*练习题目:* 把下面从含有“Expand the 更多 search categories”的那一行起到最后一行为止的所有行照原样重新打一遍，首尾两行都要包括。

界面元素记录:
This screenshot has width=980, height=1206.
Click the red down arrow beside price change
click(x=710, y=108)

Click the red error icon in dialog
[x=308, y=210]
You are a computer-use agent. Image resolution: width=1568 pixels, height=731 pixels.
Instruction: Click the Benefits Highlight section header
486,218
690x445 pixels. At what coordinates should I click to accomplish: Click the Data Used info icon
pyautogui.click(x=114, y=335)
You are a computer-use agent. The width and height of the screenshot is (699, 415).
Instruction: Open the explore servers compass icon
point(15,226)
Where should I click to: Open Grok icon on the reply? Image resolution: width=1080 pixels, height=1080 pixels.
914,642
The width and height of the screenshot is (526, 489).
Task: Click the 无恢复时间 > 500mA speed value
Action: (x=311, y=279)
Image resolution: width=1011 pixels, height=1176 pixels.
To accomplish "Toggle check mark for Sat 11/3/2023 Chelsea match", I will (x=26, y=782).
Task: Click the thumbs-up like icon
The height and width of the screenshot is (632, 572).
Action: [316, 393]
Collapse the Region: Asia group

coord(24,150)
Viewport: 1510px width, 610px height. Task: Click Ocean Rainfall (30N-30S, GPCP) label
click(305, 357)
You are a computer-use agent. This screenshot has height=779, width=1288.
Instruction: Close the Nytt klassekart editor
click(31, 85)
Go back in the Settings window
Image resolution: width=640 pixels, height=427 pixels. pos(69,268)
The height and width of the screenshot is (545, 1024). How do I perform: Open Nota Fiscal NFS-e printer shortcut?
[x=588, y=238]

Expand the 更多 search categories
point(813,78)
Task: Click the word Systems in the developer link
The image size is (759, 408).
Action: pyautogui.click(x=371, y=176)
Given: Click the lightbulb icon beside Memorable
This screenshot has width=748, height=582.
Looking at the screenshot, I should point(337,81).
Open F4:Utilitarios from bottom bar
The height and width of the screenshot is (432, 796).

*本题答案:*
Expand the 更多 search categories
point(813,78)
Task: Click the word Systems in the developer link
The image size is (759, 408).
Action: pyautogui.click(x=371, y=176)
Given: Click the lightbulb icon beside Memorable
This screenshot has width=748, height=582.
Looking at the screenshot, I should point(337,81).
Open F4:Utilitarios from bottom bar
The height and width of the screenshot is (432, 796).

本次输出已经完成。